The Achilles tendon is the largest tendon in the body and connects the calf muscles (gastrocnemius and soleus) to the rear part of the heel bone (calcaneus). This tendon transfers the power of the calf muscles to the heel allowing one to rise up on the toes and push off with the toes.
Injuries of the Achilles tendon range from acute and chronic tendonitis (or tendinosis - see Achilles Tendon Pathology) - to partial and complete ruptures. In acute and sub-acute (2-6 weeks duration) Achilles tendonitis, the tendon is not torn but is inflamed. The tendon area may be swollen, red and painful to the touch. Often, there is pain when the athlete first rises in the morning but dissipates once the tendon is warmed-up during the day. If the tendon continues to be used, microtears occur which heal with scar tissue which is not as elastic nor is as strong as the original tissue. As the injury becomes chronic, adhesions begin to develop between the tendon sheath and the tendon which can permanently change the anatomy of the area. The athlete may feel a crackling or grinding sensation while rubbing the tendon or while lightly pinching the tendon when the foot is moved up and down.
The Achilles can withstand a force of 1000 pounds without tearing. Despite its tremendous strength, the Achilles tendon is the second most frequently ruptured tendon in the body. Most ruptures occur about two to three inches from where the tendon inserts on the heel bone. This area is the narrowest part of the tendon and has the poorest blood supply. (Tears may also occur in the belly of the gastrocnemius muscle.) Ruptures occur most often in the "weekend warrior" ages 20 to 50. The most common mechanism of injury is a quick and powerful toe off and flexion of the foot, as in sprinting.
In an acute Achilles tendon rupture the athlete will usually feel pain, not necessarily severe, or a "popping" sensation in the calf area. It is also described as a feeling of being kicked or shot in the calf. Often, the athlete will lose the ability to push off on the injured side. In a complete tear of the Achilles there will be a palpable defect in the tendon. The doctor will do a test where the patient's injured calf is squeezed. The test is considered normal if this squeeze causes a plantar flexion (bending downward) of the foot. If no foot movement occurs, this solidifies the diagnosis of a complete tear. If the tear is a partial one, the aforementioned test may be negative, but a palpable defect may still be present. Achilles tendon ruptures can be treated by surgical repair of the tendon or non-surgically by cast immobilization.

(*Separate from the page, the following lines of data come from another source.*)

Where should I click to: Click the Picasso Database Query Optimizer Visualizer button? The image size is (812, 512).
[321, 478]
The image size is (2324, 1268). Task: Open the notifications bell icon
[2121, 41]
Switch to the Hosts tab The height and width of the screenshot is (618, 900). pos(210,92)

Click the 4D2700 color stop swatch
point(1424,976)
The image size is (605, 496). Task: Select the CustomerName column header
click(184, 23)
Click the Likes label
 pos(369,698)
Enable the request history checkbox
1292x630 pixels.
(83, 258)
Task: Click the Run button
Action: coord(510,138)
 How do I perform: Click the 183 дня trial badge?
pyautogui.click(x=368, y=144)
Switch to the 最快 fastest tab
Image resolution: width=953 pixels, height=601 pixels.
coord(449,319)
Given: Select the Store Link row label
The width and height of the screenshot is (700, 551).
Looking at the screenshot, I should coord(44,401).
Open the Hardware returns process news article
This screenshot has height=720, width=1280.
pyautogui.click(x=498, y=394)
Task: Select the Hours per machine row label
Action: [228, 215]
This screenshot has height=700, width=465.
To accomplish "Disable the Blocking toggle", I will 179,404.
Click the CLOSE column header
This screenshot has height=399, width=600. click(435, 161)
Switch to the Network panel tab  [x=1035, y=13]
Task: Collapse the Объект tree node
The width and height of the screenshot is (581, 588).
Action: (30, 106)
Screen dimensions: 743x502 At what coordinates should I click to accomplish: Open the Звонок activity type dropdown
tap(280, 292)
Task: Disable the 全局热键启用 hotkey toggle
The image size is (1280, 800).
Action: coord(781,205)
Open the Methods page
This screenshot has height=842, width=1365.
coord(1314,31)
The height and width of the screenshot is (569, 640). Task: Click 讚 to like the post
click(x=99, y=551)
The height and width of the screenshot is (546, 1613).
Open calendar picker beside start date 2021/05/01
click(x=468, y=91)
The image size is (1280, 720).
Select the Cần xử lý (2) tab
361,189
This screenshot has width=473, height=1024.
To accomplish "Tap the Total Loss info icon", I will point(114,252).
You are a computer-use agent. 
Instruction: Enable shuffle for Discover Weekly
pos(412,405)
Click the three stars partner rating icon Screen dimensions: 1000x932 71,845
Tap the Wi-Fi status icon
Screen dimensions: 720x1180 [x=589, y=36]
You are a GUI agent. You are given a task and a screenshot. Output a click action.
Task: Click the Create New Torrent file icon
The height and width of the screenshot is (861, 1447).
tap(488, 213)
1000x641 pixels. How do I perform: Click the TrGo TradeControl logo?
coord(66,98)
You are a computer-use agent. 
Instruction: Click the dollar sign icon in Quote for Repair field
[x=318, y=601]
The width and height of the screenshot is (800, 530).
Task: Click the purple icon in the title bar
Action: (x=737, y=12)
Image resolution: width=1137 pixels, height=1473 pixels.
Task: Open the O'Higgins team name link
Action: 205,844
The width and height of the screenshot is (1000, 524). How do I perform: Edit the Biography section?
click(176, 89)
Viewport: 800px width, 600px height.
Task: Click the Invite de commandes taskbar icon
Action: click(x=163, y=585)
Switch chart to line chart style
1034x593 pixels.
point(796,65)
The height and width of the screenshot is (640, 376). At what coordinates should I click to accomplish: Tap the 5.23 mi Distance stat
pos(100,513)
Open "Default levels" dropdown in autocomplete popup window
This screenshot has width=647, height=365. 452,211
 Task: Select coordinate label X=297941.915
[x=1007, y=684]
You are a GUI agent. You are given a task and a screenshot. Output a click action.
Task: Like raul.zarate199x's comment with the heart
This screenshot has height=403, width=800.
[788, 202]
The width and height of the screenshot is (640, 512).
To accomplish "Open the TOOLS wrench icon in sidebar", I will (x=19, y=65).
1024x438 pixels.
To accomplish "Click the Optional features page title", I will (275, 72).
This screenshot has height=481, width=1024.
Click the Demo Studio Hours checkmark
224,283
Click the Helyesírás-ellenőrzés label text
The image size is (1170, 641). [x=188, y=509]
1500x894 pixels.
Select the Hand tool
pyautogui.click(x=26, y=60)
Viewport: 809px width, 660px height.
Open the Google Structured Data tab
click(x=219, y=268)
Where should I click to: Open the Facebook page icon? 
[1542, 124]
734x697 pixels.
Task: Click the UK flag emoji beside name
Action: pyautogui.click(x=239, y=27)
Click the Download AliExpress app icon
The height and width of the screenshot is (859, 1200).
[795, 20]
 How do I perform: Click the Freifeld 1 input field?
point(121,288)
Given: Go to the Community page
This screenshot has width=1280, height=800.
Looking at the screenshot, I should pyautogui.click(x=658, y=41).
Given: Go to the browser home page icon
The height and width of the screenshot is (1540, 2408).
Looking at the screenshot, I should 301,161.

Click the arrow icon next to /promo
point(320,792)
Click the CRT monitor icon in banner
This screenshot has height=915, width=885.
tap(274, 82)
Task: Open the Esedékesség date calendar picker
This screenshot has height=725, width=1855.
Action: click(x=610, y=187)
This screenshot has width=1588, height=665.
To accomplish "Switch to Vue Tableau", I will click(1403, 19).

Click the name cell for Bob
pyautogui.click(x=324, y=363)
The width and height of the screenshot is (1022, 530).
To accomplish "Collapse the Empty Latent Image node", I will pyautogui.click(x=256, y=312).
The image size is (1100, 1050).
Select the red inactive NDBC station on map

Overuse/overtraining, poor foot biomechanics, improper shoes, lack of flexibility, fatigue, poor conditioning, running without warming-up, a hard running surface and a sudden overstretch of the tendon are all causes of Achilles tendon injuries. Shoes with a proper fitting and sturdy heel counter are essential. Athletes who excessively pronate or have a high arch may need an orthotic to correct foot dysfunction. Training on various surfaces, avoiding excessive pounding (too much hill training), a proper warm-up and calf stretching exercises for both the gastrocnemius and soleus are important for injury prevention.
Initial treatment for Achilles tendonitis includes rest and ice. Cortisone shots are not used as they can cause even greater deterioration of the tendon. Application of ointments like Traumeel or Arnica can speed healing. Microcurrent (a type of electrical stimulation which uses microamperage instead of milliamperage) is very effective at wound healing, especially if used during the first week after the injury. The most important part of the care is to remove the adhesions caused by the tearing of the Achilles tendon. This can be accomplished using techniques like Active Release Techniques® and/or Graston Technique.
A heel lift (of about 1/8 - 3/8 inch) or compression brace can be used if necessary. The heel lift will shorten the distance over which the tendon must work thereby reducing the stress on the tendon. The lift is used temporarily until the problem resolves. A compression brace can help prevent further tearing of the tendon. Stretching of the soleus and gastrocnemius is added and performed gradually. Stretching of the gastrocnemius is done by putting two hands against the wall, one foot foreword and one foot back. Keep the knee of the rear foot locked. To stretch the soleus, the same position is used except bend the knee of the rear foot. The heel of the leg being stretched must be kept in contact with the floor in both stretches. Hold each stretch for 10-20 seconds and relax.
Strengthening exercises for the Achilles tendon include toe raises and moving the foot inward and outward against the resistance of exercise tubing. Start with 2 sets of 10 reps and built to 3 or 4 sets of 25+ reps.
Restoring both strength and flexibility after injury is important, but an often forgotten part of rehabilitation is called proprioception. Proprioception is defined as joint position sense or the ability of a joint and the surrounding tissue (muscle, tendon, ligament) to provide structural integrity and functional orientation during dynamic activities. If not restored, recurrent injury is likely. Balance training on a wobble board can be used to help restore proprioception of the foot and ankle after an Achilles tendon injury. A progression can then be made to hopping drills when pain and swelling is gone and a normal gait is attained. Proper shoe fit and training techniques should be discussed with your doctor and coach.